In almost all data migrations, there is a business requirement for Reconciliation. In general terms, this term covers a mechanism (preferably automated) to verify that the data from the legacy source system was migrated in accordance with requirements.

This is a large topic, and the purpose of this article is not to cover it in depth. The purpose is rather to place the Hopp software in the broader context of Reconciliation and to explain the rationales behind and the limitations of what Hopp provides.

While everybody agrees on the broader concept of reconciliation, it is more difficult to pin down once you get a bit more into the details.

In broad terms, reconciliation covers:

  • That all in-scope data in the legacy source system is either migrated or discarded in accordance with requirements

Easily stated, but what does this actually mean? In conceptual terms, Reconciliation means to reconcile expected results and actual results.

In some migrations, it is enough to count stuff: "We had x invoices in the legacy source system, y invoices were discarded by the migration as required, z invoices were delivered to the target system. If x minus y equals z everything is ok". For this kind of simple counting, the Hopp Portal is often quite enough to satisfy reconciliation requirements

But in many migrations, this simple approach doesn't cut it. And then suddenly things become much more complicated and for a generic migration tool like Hopp, it becomes impossible to provide a generic reconciliation. The truth is that more advanced reconciliation actually means is completely dependent on what is actually being migrated.
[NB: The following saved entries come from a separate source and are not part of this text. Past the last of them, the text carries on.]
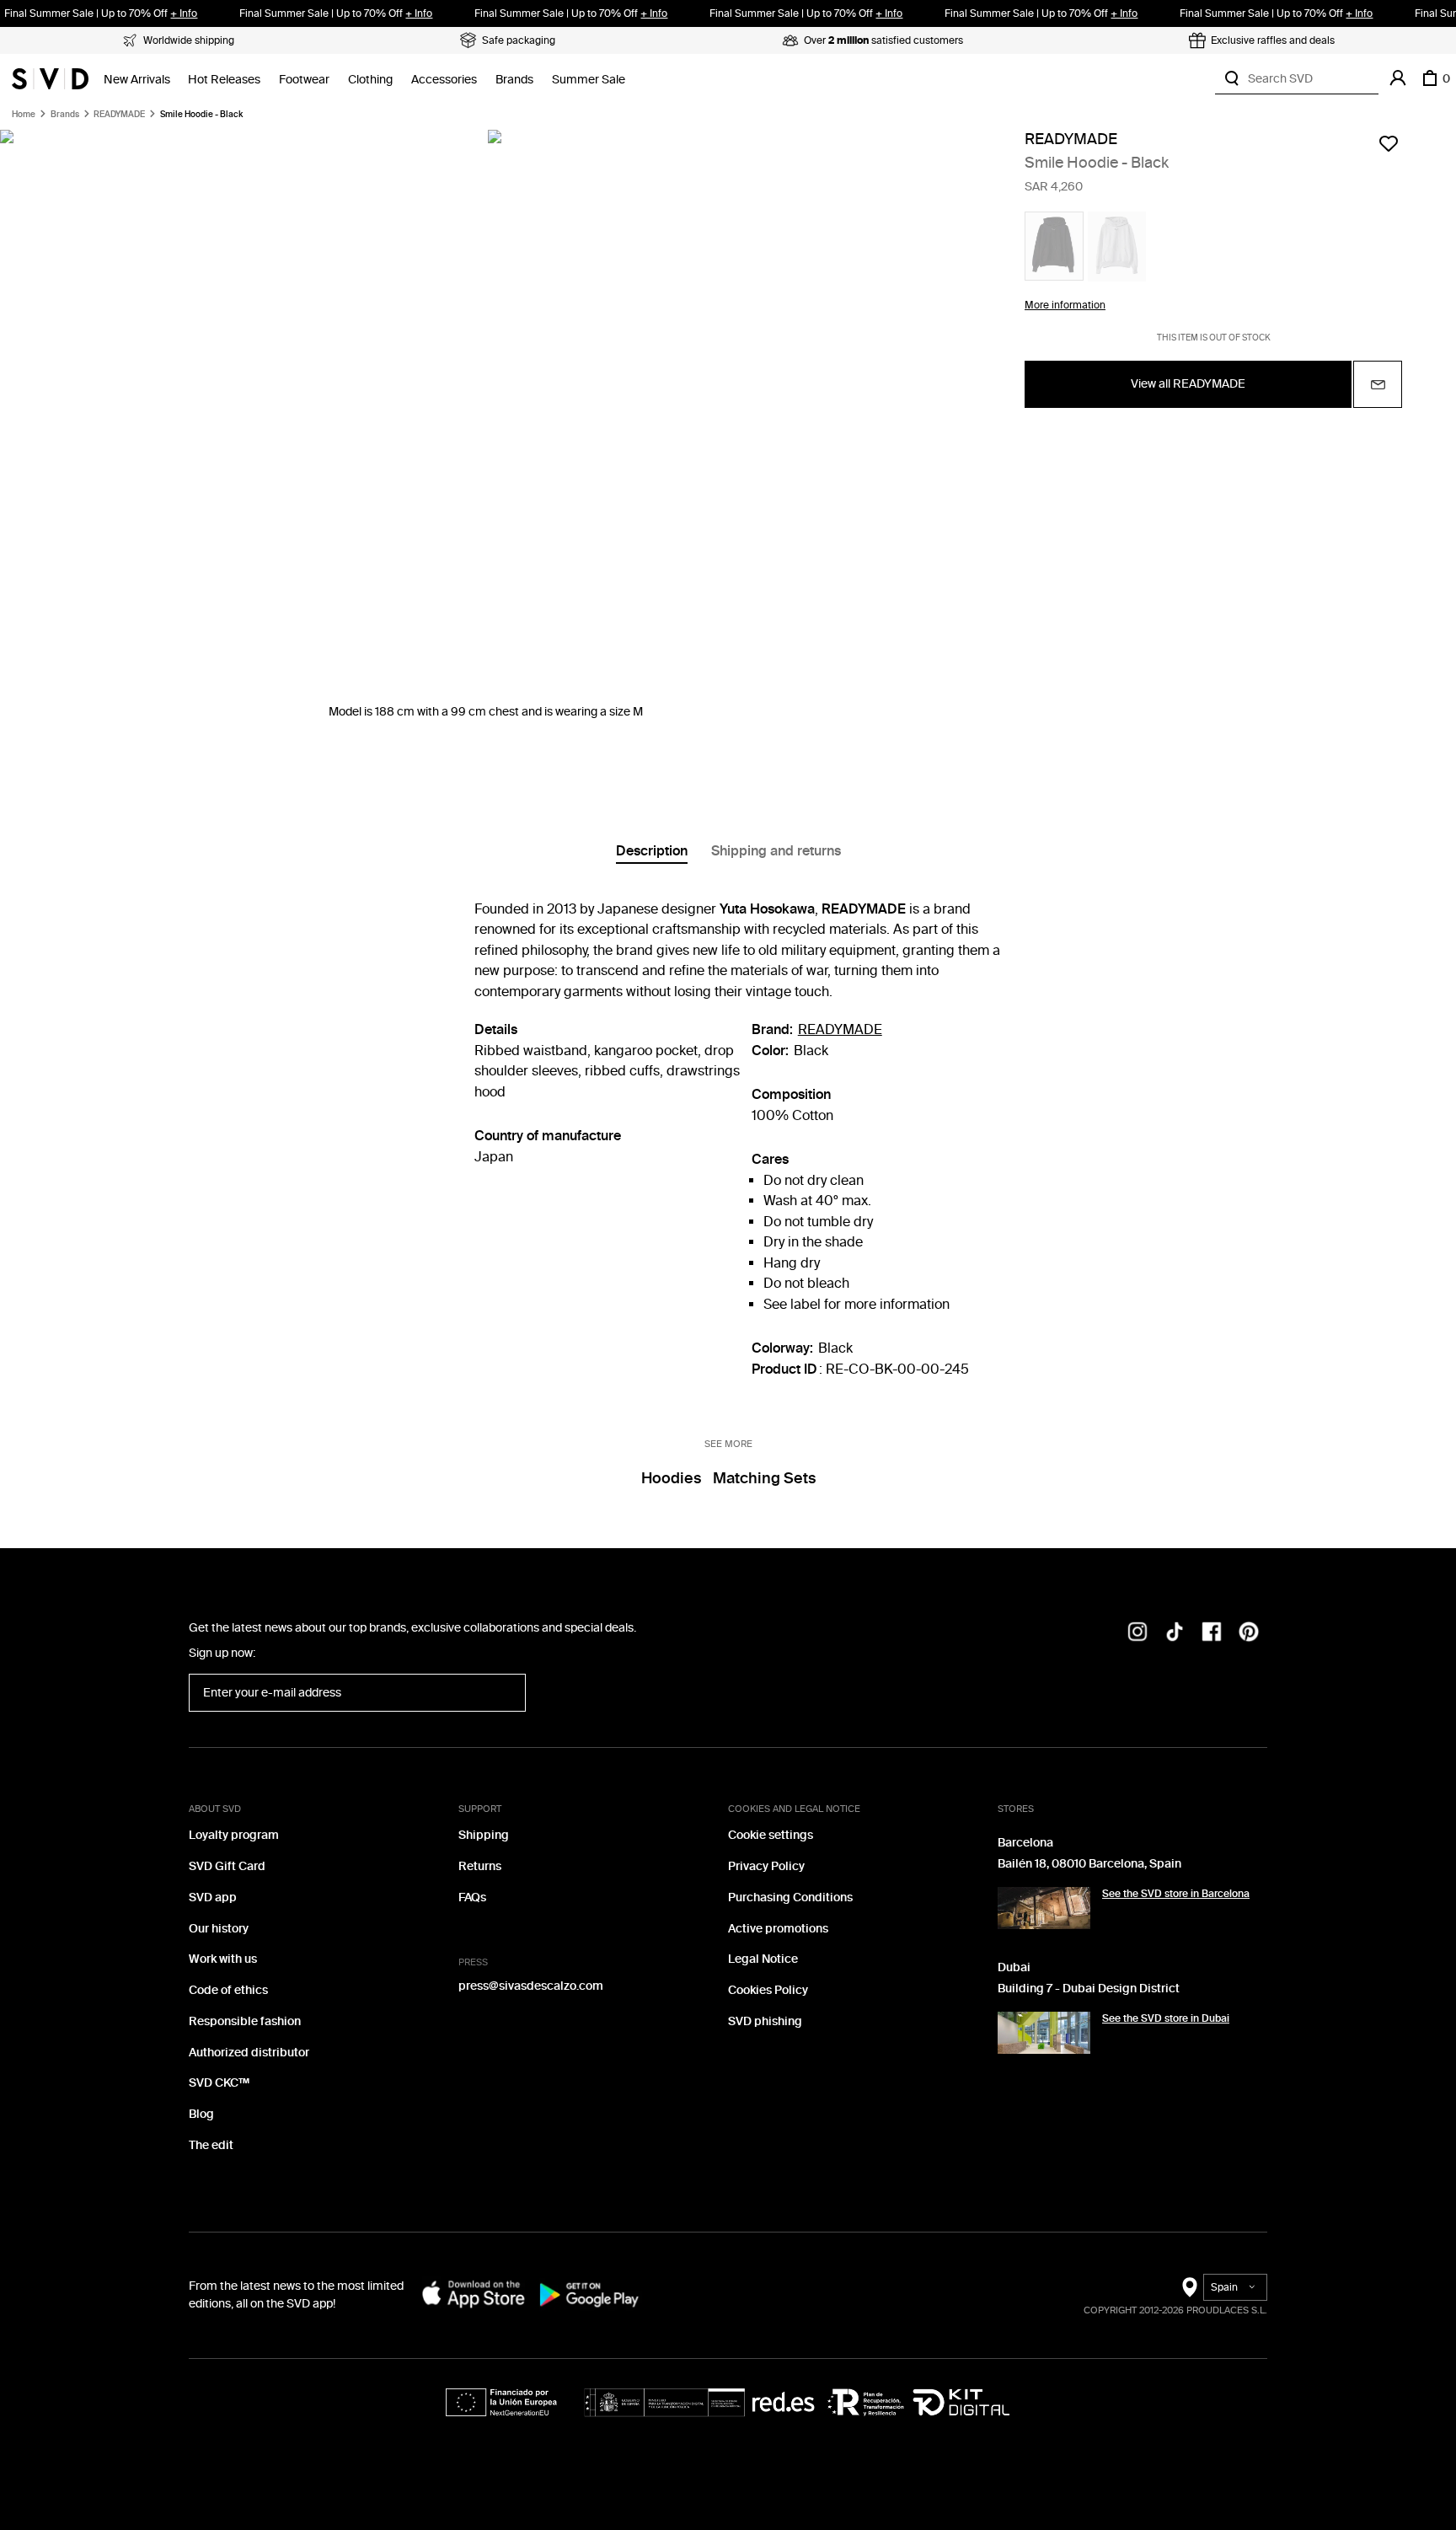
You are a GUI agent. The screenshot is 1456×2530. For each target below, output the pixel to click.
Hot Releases (224, 79)
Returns (479, 1866)
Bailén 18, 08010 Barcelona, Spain (1089, 1864)
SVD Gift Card (227, 1866)
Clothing (370, 79)
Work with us (223, 1959)
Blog (201, 2114)
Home (23, 115)
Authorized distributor (249, 2052)
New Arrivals (137, 79)
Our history (219, 1929)
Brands (514, 79)
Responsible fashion (245, 2021)
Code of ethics (228, 1990)
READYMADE (119, 115)
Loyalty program (234, 1835)
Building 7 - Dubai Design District (1089, 1988)
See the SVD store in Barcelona (1176, 1894)
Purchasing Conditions (790, 1897)
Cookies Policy (768, 1990)
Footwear (304, 79)
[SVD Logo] (50, 78)
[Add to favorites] (1388, 143)
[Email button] (1377, 384)
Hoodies (671, 1478)
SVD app (213, 1897)
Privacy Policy (766, 1866)
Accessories (444, 79)
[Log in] (1397, 78)
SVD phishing (765, 2021)
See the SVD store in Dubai (1165, 2018)
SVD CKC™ (219, 2083)
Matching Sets (764, 1478)
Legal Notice (763, 1959)
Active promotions (778, 1929)
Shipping (483, 1835)
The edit (211, 2145)
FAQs (472, 1897)
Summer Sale (588, 79)
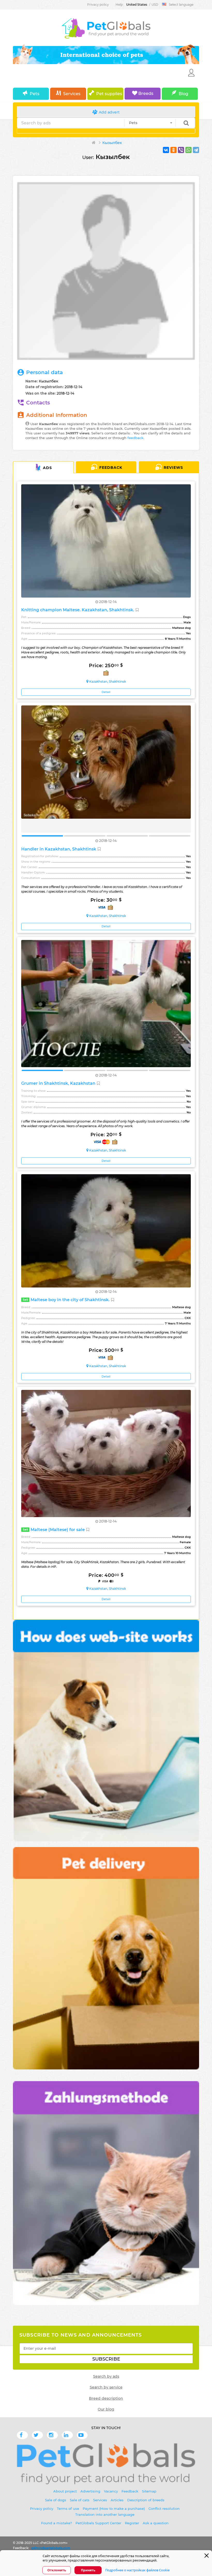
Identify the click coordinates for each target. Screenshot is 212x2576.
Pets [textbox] (133, 122)
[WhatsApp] (188, 150)
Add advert (109, 112)
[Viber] (181, 150)
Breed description (106, 2398)
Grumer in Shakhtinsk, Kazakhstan (58, 1083)
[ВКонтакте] (166, 150)
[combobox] (150, 123)
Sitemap (149, 2491)
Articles (117, 2500)
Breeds (145, 93)
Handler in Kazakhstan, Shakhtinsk (59, 849)
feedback (135, 438)
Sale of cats (79, 2500)
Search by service (106, 2387)
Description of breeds (145, 2500)
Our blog (106, 2409)
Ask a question (156, 2523)
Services (71, 93)
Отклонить (56, 2570)
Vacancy (111, 2491)
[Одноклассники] (173, 150)
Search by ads (106, 2376)
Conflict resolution (164, 2508)
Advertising (90, 2491)
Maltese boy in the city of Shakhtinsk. (67, 1299)
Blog (183, 93)
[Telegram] (196, 150)
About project (65, 2491)
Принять (88, 2570)
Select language (181, 4)
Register (132, 2523)
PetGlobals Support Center (98, 2523)
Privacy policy (98, 4)
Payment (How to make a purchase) (114, 2508)
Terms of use (68, 2508)
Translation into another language (104, 2514)
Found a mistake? (56, 2523)
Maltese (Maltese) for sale (54, 1529)
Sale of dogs (55, 2500)
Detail (106, 692)
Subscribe (106, 2359)
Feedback (110, 467)
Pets (34, 93)
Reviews (173, 467)
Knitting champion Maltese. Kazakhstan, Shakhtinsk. (78, 609)
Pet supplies (109, 93)
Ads (47, 467)
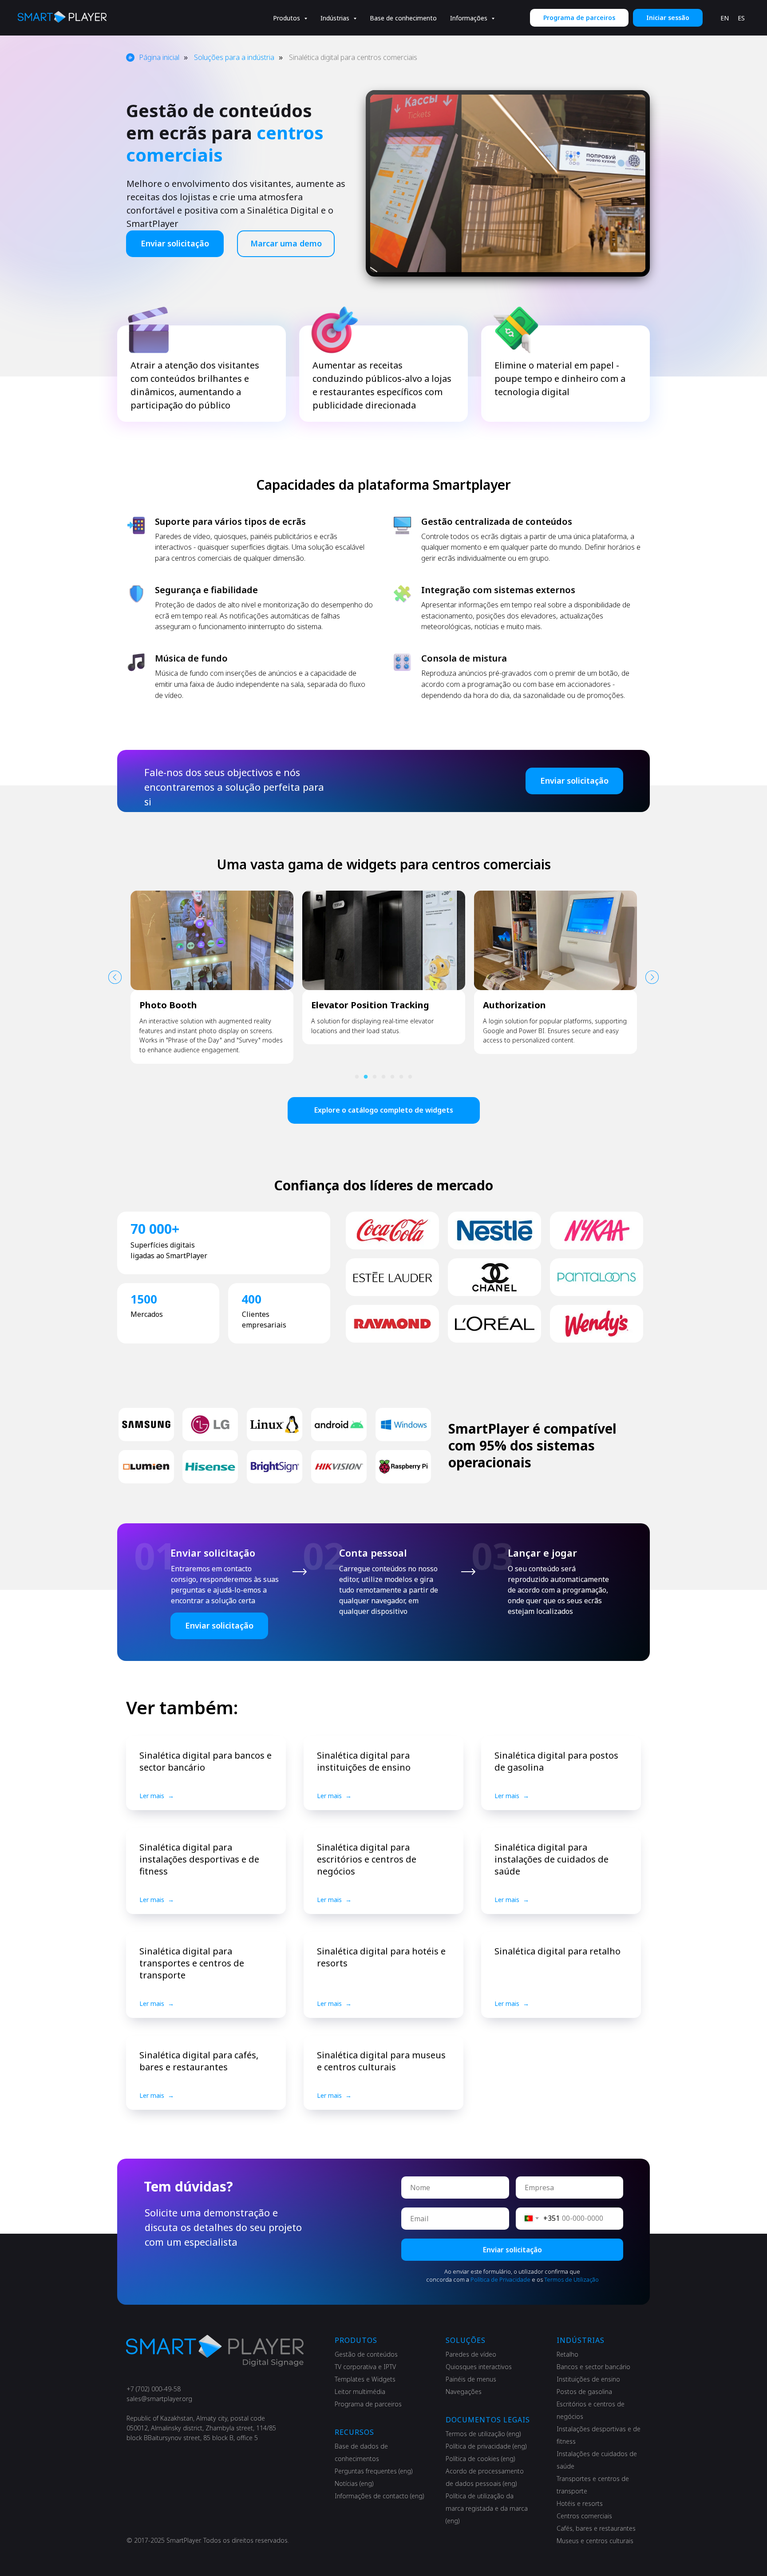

In addition, the more transformations that are taking place in the migration, the more reconciliation is getting complicated. Given that Hopp is built for complex data migration, extensive transformations is simply a fact of life in any Hopp driven data migration.

Hopp exposes interfaces to inspect the migrated data and collect Audit data that represents the Actual Result of the migration. By implementing these interfaces, a migration project can collect the Audit Data from each Business Object as it is migrated and hand back the collected audit data to the Hopp Runtime. The Hopp Runtime will store the Audit data next to the Business Object and take care of all the annoying housekeeping when Business Objects are re-iterated and new Audit data collected.

In addition to the Audit Collect interfaces, Hopp also exposes an Audit Result interface. This is called when an operator initiates an Audit Result job from the Portal Operations interface and will receive all the collected Audit data for all Business Objects.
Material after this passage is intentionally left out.